> **Required actions**
a: Transcribe the passage from the article on Cam Newton's receivers between "15 Devin Funchess" and "his rookie season.", inclusive.
b: Answer these questions using the article on Cam Newton's receivers:
(i) Which receiver does the article describe as having hands of stone?
(ii) What injury ended Kelvin Benjamin's sophomore campaign?
(iii) With which overall pick did the Panthers select Devin Funchess in the 2015 draft?

> **Text segment**
= = = = = = =

During his five-plus seasons as the quarterback of the Carolina Panthers, Cam Newton has seen some pretty bad receivers in his day.
Finding effective wideouts has been a difficult task for the Panthers over the course of Newton's tenure. For every talented pass-catcher like Steve Smith, Kelvin Benjamin and Greg Olsen, there are guys like Domenik Hixon, Armanti Edwards and Jason Avant who can't buy a reception.
Even one of Newton's more talented receivers - well, as compared to what else he has - has hands of stone, as we've seen in the case of Ted Ginn Jr. While most teams wouldn't put up with it, the Panthers really haven't had a choice.
It also didn't help that the team allowed its entire receiving corps to walk prior to the 2014 season, including Smith. That mistake was somewhat erased after drafting Benjamin, who has shown star potential in his brief time in the NFL. Sadly for the Panthers, it was only one season before their young receiver would suffer a torn ACL, ending his sophomore campaign before it started.
Even with all that being said, the Panthers still made it to the Super Bowl and had quite an impressive offense throughout the 2015 season. It was only during the Super Bowl where the Panthers were exposed, as their receiving corps simply couldn't get the job done.
The fact that Newton has had success with any of his receiving corps is impressive to say the least, but it doesn't erase the memory of the bad and the ugly he's had to deal with.
Let's take a look at some of the worst pass-catchers Cam Newton has ever played with. We will be including all eligible receivers, not just wideouts. That means tight ends and running backs will also be included.
15 Devin Funchess
When the Panthers selected Devin Funchess with the No. 41 overall pick in the 2015 draft, the team envisioned him being an impact receiver who would be a great third weapon for an air attack already featuring wide receiver Kelvin Benjamin and tight end Greg Olsen. So far, that hasn’t worked out as the Panthers planned.
In his rookie season, Funchess totaled just 473 yards and five touchdowns in 16 games played. Those numbers are even less impressive when you consider Benjamin, the team’s No. 1 receiver, missed the entire season with a torn ACL. Despite having more targets to go around and the Panthers’ offense clicking on all cylinders en route to the Super Bowl, Funchess managed just 31 receptions in his rookie season.

= = = = = = =

> **Material provided**
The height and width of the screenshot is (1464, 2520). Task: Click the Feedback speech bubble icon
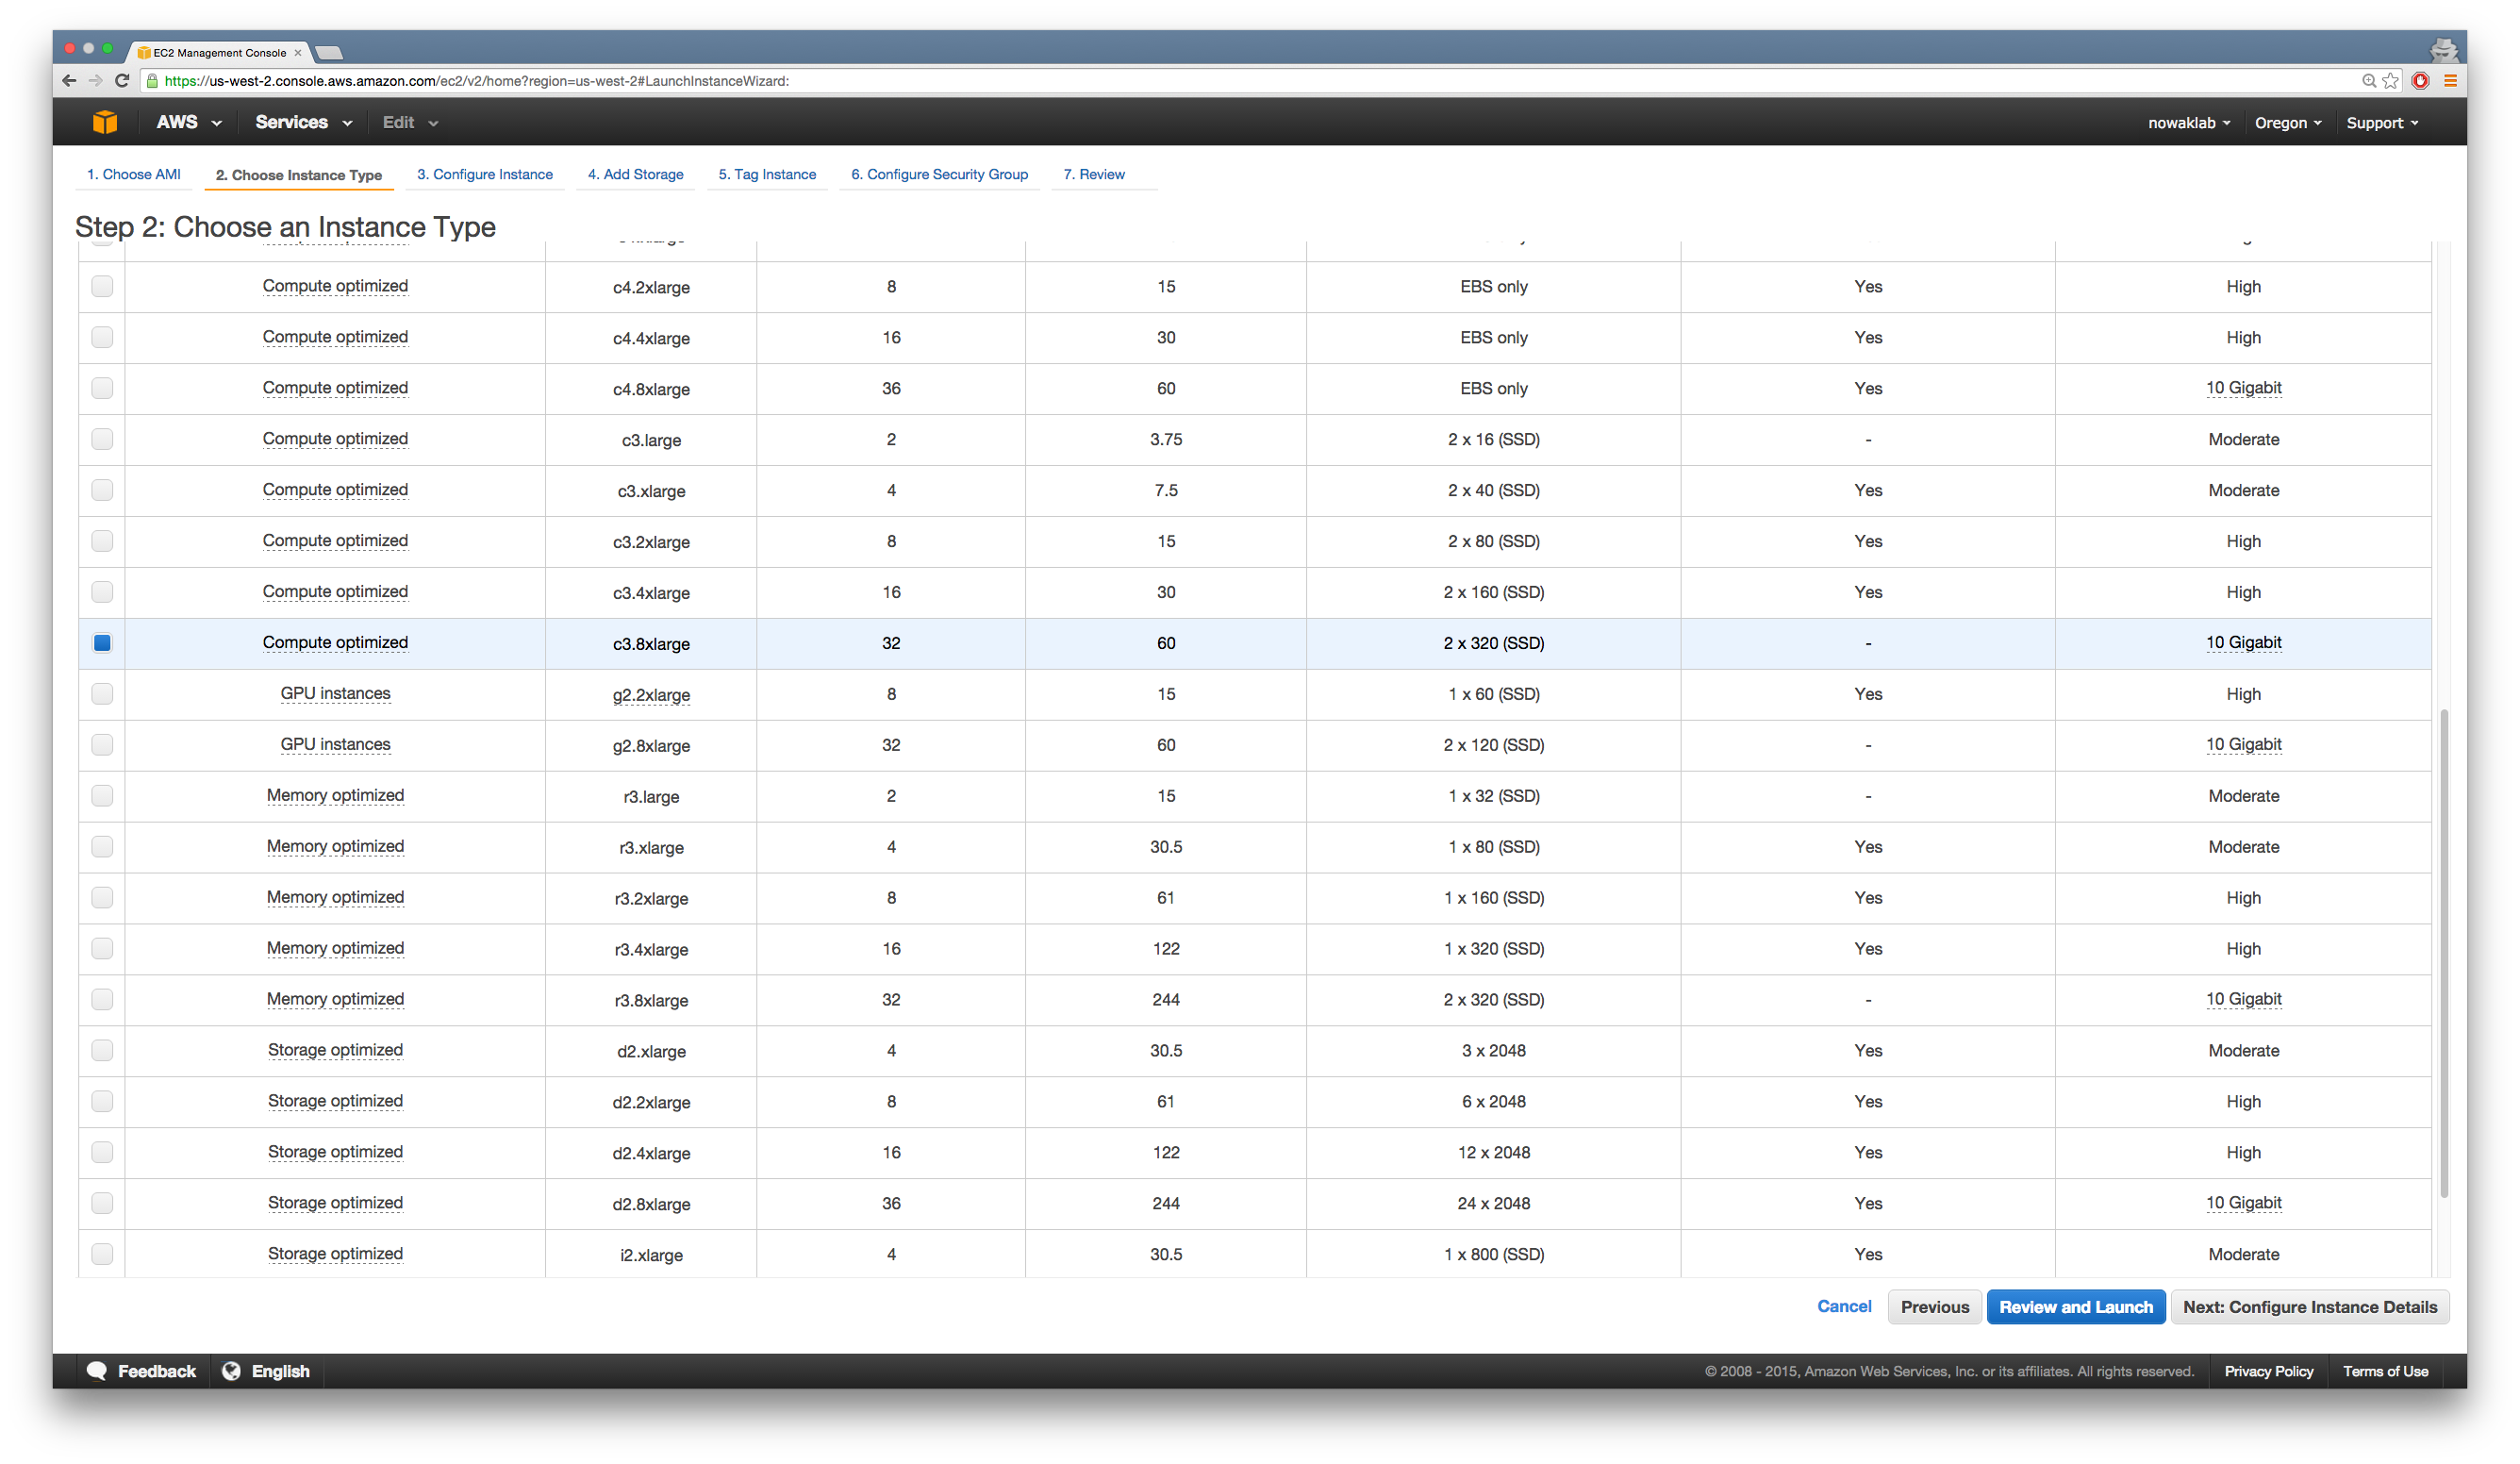pyautogui.click(x=97, y=1371)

= = = = = = =

> **Answers below**
a:
15 Devin Funchess
When the Panthers selected Devin Funchess with the No. 41 overall pick in the 2015 draft, the team envisioned him being an impact receiver who would be a great third weapon for an air attack already featuring wide receiver Kelvin Benjamin and tight end Greg Olsen. So far, that hasn’t worked out as the Panthers planned.
In his rookie season, Funchess totaled just 473 yards and five touchdowns in 16 games played. Those numbers are even less impressive when you consider Benjamin, the team’s No. 1 receiver, missed the entire season with a torn ACL. Despite having more targets to go around and the Panthers’ offense clicking on all cylinders en route to the Super Bowl, Funchess managed just 31 receptions in his rookie season.

b:
(i) Ted Ginn Jr.
(ii) A torn ACL
(iii) The No. 41 overall pick